Segundo a ficha pública desse processo, a AdC aplicou coimas no valor global de 54.058.800 euros a empresas e pessoas singulares, por práticas que envolveram repartição de clientes e combinação de preços. A investigação concluiu que, pelo menos entre 2014 e 2017, as empresas envolvidas actuaram concertadamente, restringindo e falseando a concorrência.

Isto não significa que todos os contratos de seguro dos cidadãos comuns estejam contaminados por cartel. Mas significa que o sector não pode posar de virgem institucional quando existem precedentes públicos desta gravidade. A confiança não se decreta por comunicado; conquista-se por comportamento.

O seguro automóvel: obrigatório para o cidadão, discutível para quem paga

O seguro automóvel é obrigatório. O cidadão não tem escolha: para circular legalmente, tem de contratar seguro de responsabilidade civil. Esta obrigação faria supor uma protecção forte do lesado e uma exigência acrescida sobre as seguradoras. Afinal, quando o Estado obriga o cidadão a comprar um serviço privado, deveria garantir que esse serviço funciona de forma justa, diligente e transparente.

O Decreto-Lei n.º 291/2007 aprovou o regime do seguro obrigatório de responsabilidade civil automóvel e estabeleceu regras para a regularização dos sinistros. A ASF publica também relatórios sobre a regularização de sinistros automóvel, analisando a informação reportada pelas seguradoras no âmbito da supervisão do cumprimento de prazos.

Mas a pergunta essencial mantém-se: que valor tem um prazo legal se o cidadão, perante uma recusa injusta, continua frequentemente empurrado para uma via longa, cara e emocionalmente desgastante? A lei pode estar escrita. O problema é quando a realidade a lê com sotaque de impunidade.

O truque da responsabilidade adiada

Há um mecanismo perverso que muitos cidadãos conhecem: a responsabilidade não é negada sempre de forma frontal; é adiada, relativizada, condicionada, tecnicamente esvaziada. Pede-se mais um documento. Aguarda-se mais uma peritagem. Invoca-se uma interpretação alternativa. Questiona-se a extensão do dano. Suspende-se o processo. Transfere-se a culpa. Reduz-se o valor. Propõe-se uma indemnização que não repara o prejuízo real.

Assim, a recusa deixa de parecer recusa e passa a parecer procedimento. A injustiça veste fato cinzento, usa vocabulário contratual e assina emails com "os melhores cumprimentos".

O cidadão, por seu lado, é tratado como suspeito preventivo. Tem de provar que sofreu, que não exagerou, que o dano existe, que a culpa é de outro, que a reparação é necessária, que o orçamento é razoável, que a casa não se estragou sozinha, que a viatura não nasceu amolgada, que a doença não é uma nota de rodapé da apólice.

Uma questão de ética pública

O drama das seguradoras não é apenas económico.
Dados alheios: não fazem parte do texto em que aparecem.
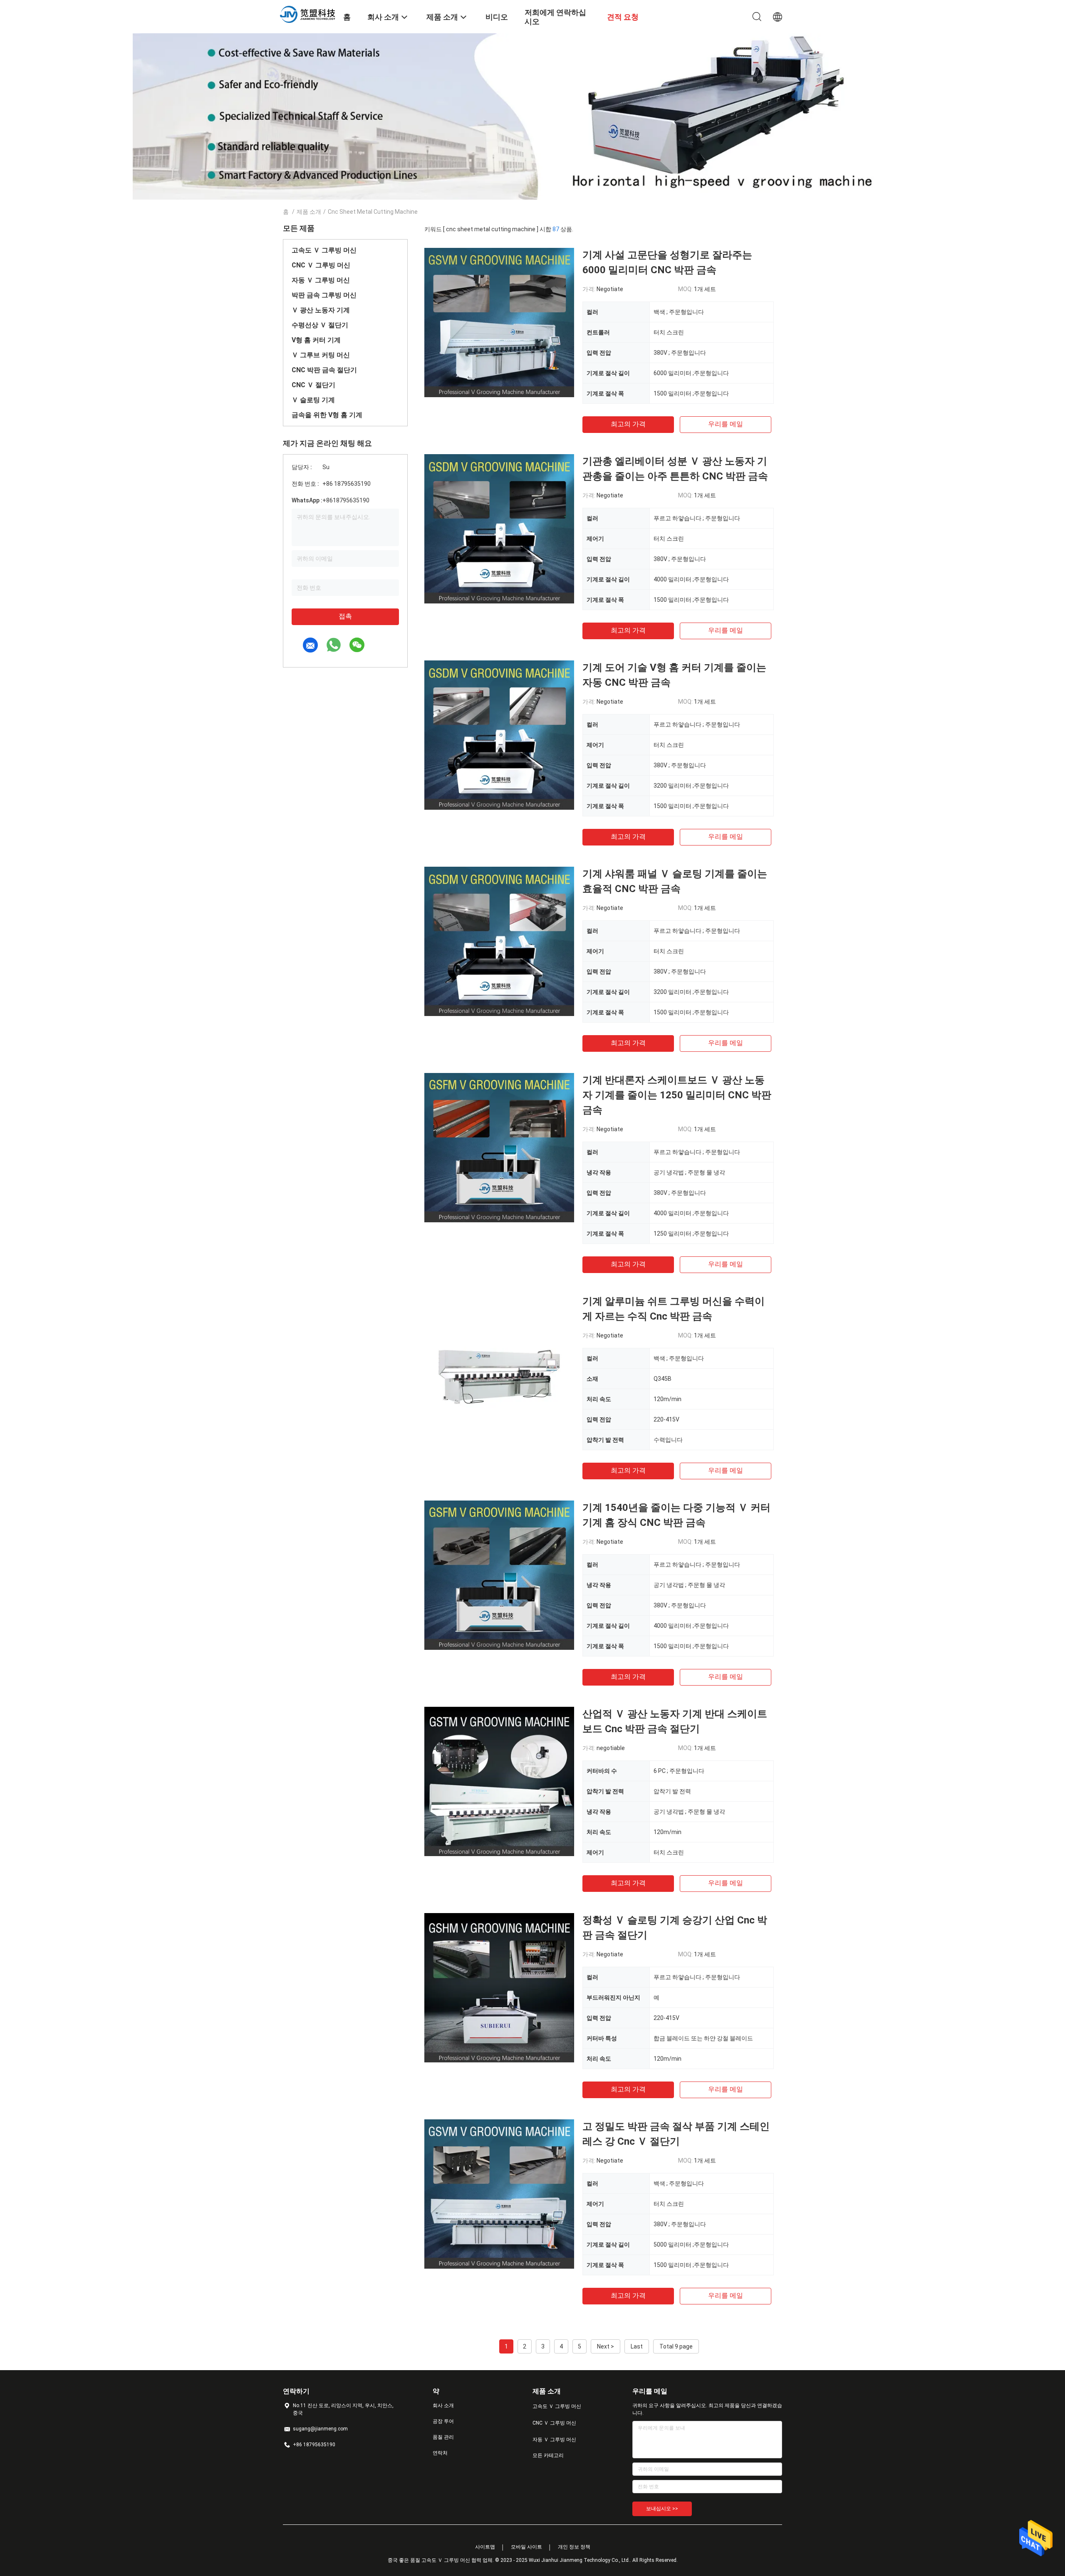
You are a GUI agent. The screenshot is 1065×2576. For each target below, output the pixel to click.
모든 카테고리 (548, 2455)
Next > (605, 2346)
É ético. Porque o seguro trabalha sobre o medo humano: medo do acidente, da doença, da perda, da destruição, da morte, da ruína. Uma seguradora que usa a sua superioridade técnica para dificultar o pagamento justo não está apenas a defender margem financeira. Está a degradar uma promessa civilizacional.

Uma sociedade decente não pode permitir que a protecção contratada se transforme num jogo de desgaste. Não pode aceitar que o cidadão cumpridor seja tratado como incómodo quando pede aquilo por que pagou. Não pode tolerar que a justiça lenta funcione, na prática, como aliada objectiva dos mais fortes.

E também não pode aceitar reguladores meramente contemplativos. Regular não é publicar relatórios elegantes. Regular é impedir abusos, sancionar más práticas, obrigar à transparência, proteger o elo mais fraco e criar consequências reais para quem transforma a relação contratual numa armadilha.

O que teria de mudar

Portugal precisa de uma mudança séria no modo como o sector segurador responde aos cidadãos. Entre outras medidas, seria necessário reforçar a supervisão efectiva dos processos de sinistro, criar penalizações automáticas mais fortes para atrasos injustificados, tornar públicas métricas comparáveis por seguradora, simplificar a arbitragem, obrigar a fundamentações claras e auditáveis das recusas e proteger melhor o lesado quando a responsabilidade de terceiro é evidente.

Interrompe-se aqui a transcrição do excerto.